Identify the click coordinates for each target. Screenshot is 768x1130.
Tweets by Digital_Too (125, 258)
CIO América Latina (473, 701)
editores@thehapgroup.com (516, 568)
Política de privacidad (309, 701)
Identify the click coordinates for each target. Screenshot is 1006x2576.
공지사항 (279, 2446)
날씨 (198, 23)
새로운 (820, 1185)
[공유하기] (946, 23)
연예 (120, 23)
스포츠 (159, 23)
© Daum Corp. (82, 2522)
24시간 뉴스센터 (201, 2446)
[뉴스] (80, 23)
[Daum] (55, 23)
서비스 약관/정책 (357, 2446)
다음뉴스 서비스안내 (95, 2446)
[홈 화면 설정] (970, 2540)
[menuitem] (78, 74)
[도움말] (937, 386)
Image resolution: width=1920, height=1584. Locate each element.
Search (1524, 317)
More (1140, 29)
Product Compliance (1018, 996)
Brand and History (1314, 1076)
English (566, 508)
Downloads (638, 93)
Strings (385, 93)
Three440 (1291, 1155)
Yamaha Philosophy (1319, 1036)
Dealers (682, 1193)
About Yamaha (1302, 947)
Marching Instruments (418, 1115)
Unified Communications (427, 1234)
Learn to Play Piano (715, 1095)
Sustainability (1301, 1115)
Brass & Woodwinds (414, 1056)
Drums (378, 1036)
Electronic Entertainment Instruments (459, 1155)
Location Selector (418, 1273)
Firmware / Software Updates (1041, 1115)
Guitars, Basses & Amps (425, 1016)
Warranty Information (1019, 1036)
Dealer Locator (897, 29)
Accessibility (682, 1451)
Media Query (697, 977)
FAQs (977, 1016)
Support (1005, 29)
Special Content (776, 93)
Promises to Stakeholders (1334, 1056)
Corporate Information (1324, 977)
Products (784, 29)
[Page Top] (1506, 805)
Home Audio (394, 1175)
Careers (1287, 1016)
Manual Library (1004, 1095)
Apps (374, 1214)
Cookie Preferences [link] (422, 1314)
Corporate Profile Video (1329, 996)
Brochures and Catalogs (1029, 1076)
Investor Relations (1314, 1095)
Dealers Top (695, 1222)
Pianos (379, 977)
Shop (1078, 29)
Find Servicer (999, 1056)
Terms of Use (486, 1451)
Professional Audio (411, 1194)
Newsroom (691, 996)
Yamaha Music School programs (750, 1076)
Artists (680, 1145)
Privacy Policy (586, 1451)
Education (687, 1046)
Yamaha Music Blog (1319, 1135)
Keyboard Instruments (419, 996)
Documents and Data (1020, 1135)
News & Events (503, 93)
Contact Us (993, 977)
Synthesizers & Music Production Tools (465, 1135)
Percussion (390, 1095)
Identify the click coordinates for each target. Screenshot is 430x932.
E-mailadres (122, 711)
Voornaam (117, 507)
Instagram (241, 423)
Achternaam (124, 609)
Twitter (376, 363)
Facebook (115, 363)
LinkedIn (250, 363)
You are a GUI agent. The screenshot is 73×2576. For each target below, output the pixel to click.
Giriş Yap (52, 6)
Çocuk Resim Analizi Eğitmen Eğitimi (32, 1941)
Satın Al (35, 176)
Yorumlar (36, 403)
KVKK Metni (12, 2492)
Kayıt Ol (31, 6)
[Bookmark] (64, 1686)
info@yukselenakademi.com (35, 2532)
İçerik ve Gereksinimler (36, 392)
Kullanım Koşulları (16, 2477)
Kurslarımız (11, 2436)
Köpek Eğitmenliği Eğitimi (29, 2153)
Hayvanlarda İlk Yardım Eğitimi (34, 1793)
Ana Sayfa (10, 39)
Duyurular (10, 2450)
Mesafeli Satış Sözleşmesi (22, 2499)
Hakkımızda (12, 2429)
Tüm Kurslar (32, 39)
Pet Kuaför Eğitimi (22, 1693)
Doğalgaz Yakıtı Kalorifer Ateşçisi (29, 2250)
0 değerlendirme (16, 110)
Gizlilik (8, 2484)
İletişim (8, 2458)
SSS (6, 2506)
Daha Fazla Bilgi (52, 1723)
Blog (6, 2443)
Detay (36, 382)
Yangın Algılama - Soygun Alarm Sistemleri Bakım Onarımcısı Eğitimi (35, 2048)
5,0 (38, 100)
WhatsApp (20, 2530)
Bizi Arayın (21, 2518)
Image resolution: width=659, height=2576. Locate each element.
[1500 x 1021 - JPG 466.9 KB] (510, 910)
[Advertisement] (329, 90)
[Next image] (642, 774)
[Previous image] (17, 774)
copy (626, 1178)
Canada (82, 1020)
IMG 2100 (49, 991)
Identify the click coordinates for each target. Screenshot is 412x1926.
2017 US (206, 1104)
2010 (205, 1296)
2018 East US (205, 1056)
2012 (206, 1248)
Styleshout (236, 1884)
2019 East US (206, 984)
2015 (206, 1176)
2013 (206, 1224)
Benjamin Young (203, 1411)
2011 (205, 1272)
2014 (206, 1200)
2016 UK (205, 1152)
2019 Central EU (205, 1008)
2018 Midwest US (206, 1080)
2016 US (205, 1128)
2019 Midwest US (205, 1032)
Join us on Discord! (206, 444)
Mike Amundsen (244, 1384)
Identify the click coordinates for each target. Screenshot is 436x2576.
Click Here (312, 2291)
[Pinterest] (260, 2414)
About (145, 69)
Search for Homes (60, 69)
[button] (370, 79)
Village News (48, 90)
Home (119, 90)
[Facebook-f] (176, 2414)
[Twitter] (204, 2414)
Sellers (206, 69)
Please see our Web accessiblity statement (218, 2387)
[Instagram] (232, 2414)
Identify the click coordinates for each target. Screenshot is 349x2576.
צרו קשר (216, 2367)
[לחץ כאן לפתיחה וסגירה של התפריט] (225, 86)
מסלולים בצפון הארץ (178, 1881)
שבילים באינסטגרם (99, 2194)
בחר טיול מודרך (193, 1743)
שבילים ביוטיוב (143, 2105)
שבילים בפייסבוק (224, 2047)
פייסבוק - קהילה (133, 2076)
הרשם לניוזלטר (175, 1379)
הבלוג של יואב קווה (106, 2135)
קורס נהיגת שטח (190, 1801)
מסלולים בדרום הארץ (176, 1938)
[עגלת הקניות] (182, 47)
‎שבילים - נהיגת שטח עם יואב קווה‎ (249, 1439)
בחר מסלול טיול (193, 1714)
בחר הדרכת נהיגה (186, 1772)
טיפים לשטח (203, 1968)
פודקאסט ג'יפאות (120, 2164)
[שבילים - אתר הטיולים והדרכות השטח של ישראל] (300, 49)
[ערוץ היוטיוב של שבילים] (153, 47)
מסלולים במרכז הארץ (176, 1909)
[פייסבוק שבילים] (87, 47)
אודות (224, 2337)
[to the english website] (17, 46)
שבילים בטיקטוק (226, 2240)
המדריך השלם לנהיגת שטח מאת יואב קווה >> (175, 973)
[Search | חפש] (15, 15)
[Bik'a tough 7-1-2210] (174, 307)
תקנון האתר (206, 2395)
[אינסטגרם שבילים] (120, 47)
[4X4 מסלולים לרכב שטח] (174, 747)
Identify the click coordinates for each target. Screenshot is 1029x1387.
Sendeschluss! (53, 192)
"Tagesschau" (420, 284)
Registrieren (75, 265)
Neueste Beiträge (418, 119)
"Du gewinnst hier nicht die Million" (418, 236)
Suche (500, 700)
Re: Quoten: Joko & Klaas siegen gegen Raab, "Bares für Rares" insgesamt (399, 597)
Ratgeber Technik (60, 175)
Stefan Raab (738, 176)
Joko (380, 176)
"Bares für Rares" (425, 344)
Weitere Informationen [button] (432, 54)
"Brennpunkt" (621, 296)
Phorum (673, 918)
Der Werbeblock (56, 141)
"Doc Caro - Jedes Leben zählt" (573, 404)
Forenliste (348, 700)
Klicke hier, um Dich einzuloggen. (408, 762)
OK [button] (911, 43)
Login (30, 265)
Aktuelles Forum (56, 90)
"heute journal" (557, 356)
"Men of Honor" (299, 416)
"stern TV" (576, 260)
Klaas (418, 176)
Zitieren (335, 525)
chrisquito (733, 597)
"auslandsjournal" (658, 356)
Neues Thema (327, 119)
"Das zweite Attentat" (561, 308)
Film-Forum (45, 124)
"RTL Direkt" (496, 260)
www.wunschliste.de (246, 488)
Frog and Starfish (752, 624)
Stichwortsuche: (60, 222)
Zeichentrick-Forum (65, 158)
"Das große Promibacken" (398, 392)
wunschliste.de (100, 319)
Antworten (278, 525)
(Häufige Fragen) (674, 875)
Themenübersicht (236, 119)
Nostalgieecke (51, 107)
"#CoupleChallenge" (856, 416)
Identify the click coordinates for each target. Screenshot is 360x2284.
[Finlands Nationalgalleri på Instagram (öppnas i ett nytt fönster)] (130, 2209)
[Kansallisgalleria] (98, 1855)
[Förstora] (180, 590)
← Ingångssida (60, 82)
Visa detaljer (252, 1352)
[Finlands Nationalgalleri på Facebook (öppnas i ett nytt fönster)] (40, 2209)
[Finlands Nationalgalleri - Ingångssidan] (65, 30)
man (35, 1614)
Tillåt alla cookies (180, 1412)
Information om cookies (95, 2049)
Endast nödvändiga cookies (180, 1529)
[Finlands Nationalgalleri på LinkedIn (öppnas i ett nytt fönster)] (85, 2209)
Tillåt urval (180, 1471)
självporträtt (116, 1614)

EXERCISE GOAL >> Reproducing the whole listing above is not the task. Copy exactly only the lines from the one with "Manual Library (1004, 1095)" to the one with "Professional Audio (411, 1194)", both kept.

EXERCISE OUTPUT >>
Manual Library (1004, 1095)
Apps (374, 1214)
Cookie Preferences [link] (422, 1314)
Corporate Profile Video (1329, 996)
Brochures and Catalogs (1029, 1076)
Investor Relations (1314, 1095)
Dealers Top (695, 1222)
Pianos (379, 977)
Shop (1078, 29)
Find Servicer (999, 1056)
Terms of Use (486, 1451)
Professional Audio (411, 1194)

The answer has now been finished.